The garbage truck driver involved in the crash that killed an 18 year-old bike rider in Bendigo has a history of methamphetamine use, a court has been told.
When police attended the crash scene the driver, Mathew Gray, 41, tested positive to the drug in a preliminary oral fluid test, police allege. A blood sample was then taken at hospital.
He also allegedly admitted to having smoked about 0.15 grams of methamphetamine the night before.
Detective Senior Constable Ben Oliver, from the Major Collision Investigation Unit, told the court that while analysis of the blood sample was ongoing, early results suggested it contained a "reportable amount" of methamphetamine.
He said Mr Gray's use of methamphetamine raised significant concerns for the safety of the public, especially as he was employed to drive trucks.
DSC Oliver told the court a previous employer told investigators they dismissed Mr Gray for being affected by drugs at work, while another disclosed that they had suspicions he had been under the influence while working.
Mr Gray had applied for bail in the Bendigo Magistrates' Court on Tuesday, charged with dangerous driving causing death.

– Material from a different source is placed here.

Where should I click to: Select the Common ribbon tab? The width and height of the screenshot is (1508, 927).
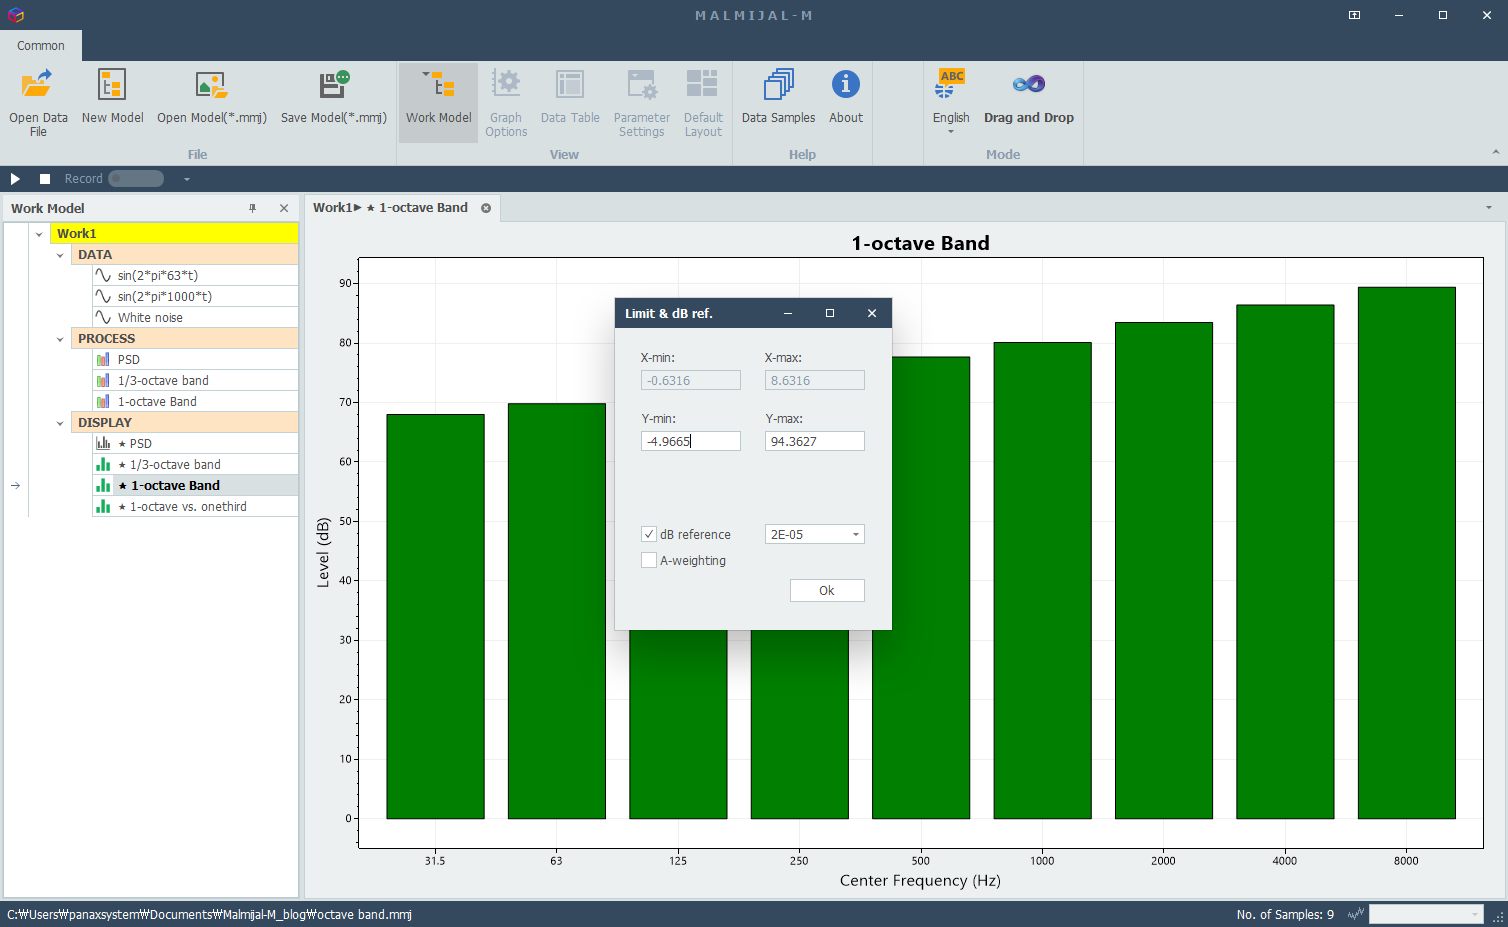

He was driving a Bendigo City branded garbage truck truck in Woodward Road in Golden Square when he collided with 18 year-old Michael Keating at the intersection with Hattam Street on Friday, June 7. Keating was on his lunch break.
The court heard there was a give way sign for traffic on Woodward Road.
Mr Gray told police he looked left and right at the intersection, but did not see Mr Keating.
The truck as with many garbage trucks, was left-hand drive.
Such vehicles have been involved with serious incidents with people riding bikes over many years, and demand high skill levels from drivers.
Magistrate John Bentley adjourned the bail application to next month so Mr Gray could seek drug treatment.
In response to a question from Mr Bentley, DSC Oliver said weekly drug screens, drug treatment and a driving ban would "go a long way" to alleviating his concerns about Mr Gray's release on bail.